他还想继续说下去,沈即舟极轻的叹了声气。
温惊竹惊喜的看向他。只见他缓缓地睁开双眸,眼底一片清明,看向他的眼眸极其锋利却又带着深情克制。
“我也不知道他为什么找我,你不要生气。”
沈即舟瞧着他眼尾带着一片嫣红,委屈都快要溢出来,方才的气顿时烟消云散。
他抬手抚上他的脸庞,声音压得低沉:“没生气,记得以后离他远点就好。”
温惊竹乖巧的点头,却还道:“你刚刚生气了。”
沈即舟否认:“没有。”
温惊竹:“你有。”
“没有。”
“有。”
“......”沈即舟明显有些无奈:“嗯,有,有一点。”
温惊竹小心翼翼的瞧着他。
沈即舟敛下眼睫,轻笑一声,懒懒地开口:“所以你要哄我。”
“不是哄好了吗?”温惊竹脸颊有些红。
“是吗?”沈即舟说:“什么时候的事?”
温惊竹扯了扯嘴角,“我以后跟他保持距离,再次看见他时,我会告诉他,我已经是有家室的人了,请他自重。

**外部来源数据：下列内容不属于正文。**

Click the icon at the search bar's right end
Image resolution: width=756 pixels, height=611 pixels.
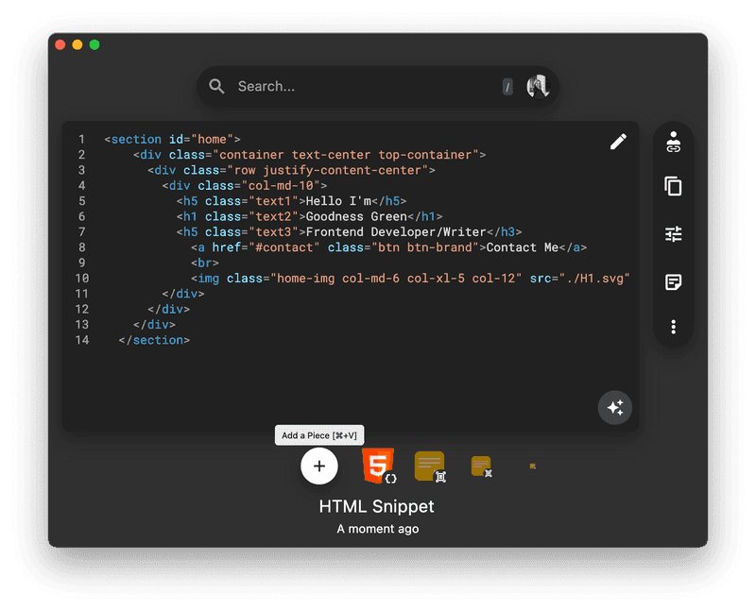click(x=537, y=86)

”
“......”
温惊竹没听见他说话,疑惑的看向他:“这样还不行吗?”
沈即舟却睨了他一眼,道:“你还想看见他?”
温惊竹:“?......”
沈即舟却在他愣神时猛地向他靠过来,上半身尽数压在他的身上,逼得他直直往后退,直到腰身抵在马车的边缘,他才抬眸看向压过来的男人。
“你......”温惊竹吓得呆住,一句话都说不出来。
沈即舟微凉的指尖轻轻地擦过他的下唇,纤长微卷的眼睫敛下,遮住漆黑深邃的眼眸以及那一闪而过的光芒。

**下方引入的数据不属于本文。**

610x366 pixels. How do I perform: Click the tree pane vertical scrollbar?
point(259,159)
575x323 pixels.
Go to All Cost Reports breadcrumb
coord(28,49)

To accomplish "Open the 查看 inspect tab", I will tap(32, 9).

“夫人,成了亲的夫妻......向对方道歉的方式可不是嘴上说说而已的......”
沈即舟声线低沉暗哑,很明显的深意。
温惊竹茫然无措的看向他。而他也微微掀开眼帘,与他相视。
温热的气息扑面而来,带着他淡淡的清香,却让温惊竹觉得很有安全感。
“那......那要如何......”
温惊竹完全不记得自己说了什么,只是顺着他的话往下回。
空气里带着莫名的湿意,仿佛在暗流涌动中找到了共鸣。
沈即舟轻轻一笑,眼眸微弯,似含着星辰:“这样,我教你。”
下一刻,他微凉的唇覆上了一片柔软。
被突如其来的吻打得猝不及防,温惊竹僵硬的身躯一下软了下来,他下意识地扯住沈即舟的衣袍试图稳住。
舌j撬开b齿,带着柔意,酥酥麻麻一片。
温惊竹不记得是什么时候开始,什么时候结束,只记得沈即舟离开时他还是懵的状态。
沈即舟是因为北境军的事情离开的,禁足的这段时间,崇康帝肯定会派人紧盯着他,他要做好准备,以免被人钻空子。

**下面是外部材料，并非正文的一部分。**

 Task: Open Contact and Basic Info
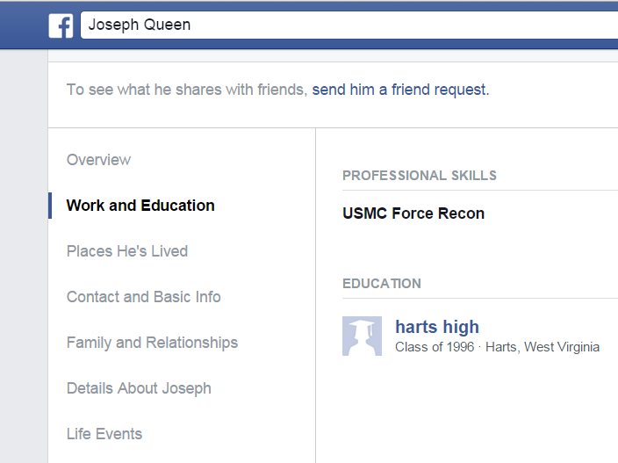pyautogui.click(x=144, y=297)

温惊竹下马车时腿一软,要不是飞星眼疾手快将他扶住,恐怕已经摔在地上。
飞星吓得魂飞魄散,生怕他有什么闪失。
温惊竹现在不仅是耳根子发烫,那抹红从脖颈蔓延至他的整张脸。
飞星奇怪的说:“少爷,您还好吗?”
怎么少将军离开后就成了这样?
飞星绞尽脑汁,最后得出了一个结论,他的目光稳稳地落在他家少爷的唇上,顿时恍然大悟。
......
温惊竹回到屋内时,脸上的热气还未消散。缓了一会儿后热气才慢慢的褪下去。
他起初还想着要是沈即舟回来了他要怎么面对他,直到半夜,沈即舟还未回府,但他已经睡意朦胧,只好留了一盏灯,自己率先睡下了。
而另外一边,北境军大营地牢。
地牢阴冷潮湿,即便是夏季,依旧森冷。
“沈即舟,你不得好死!”
撕心裂肺却又带着恨意的声音传遍整个地牢。
沈即舟面对如此恶言却很是平静,他勾唇轻嗤:“怎么个死法?说来听听。”
青年脸庞有一半隐藏在暗处,深色的瞳仁充满淡漠。
奸细被折磨得痛不欲生,身上没有一块是好肉,但他却还是宁死不屈,审了这么久依旧坚守着自己的本分。
奸细眉目狰狞,他死死盯着沈即舟。
但很显然,沈即舟已经开始不耐烦了。
“现在是什么时辰?”他偏头问。
卫泽:“丑时。”
沈即舟毫不犹豫转身就走:“既然不肯说,就没必要留着了。出卖北境军,扰乱军中之罪,斩了。”
卫泽俯首道:“是!”
奸细闻言疯狂的笑了起来,“沈即舟,你最终还是败下了。”
沈即舟突然停下脚步,目光淡淡的看向奸细,唇角却勾起一抹嘲意:“你不就是明叙封的狗么?”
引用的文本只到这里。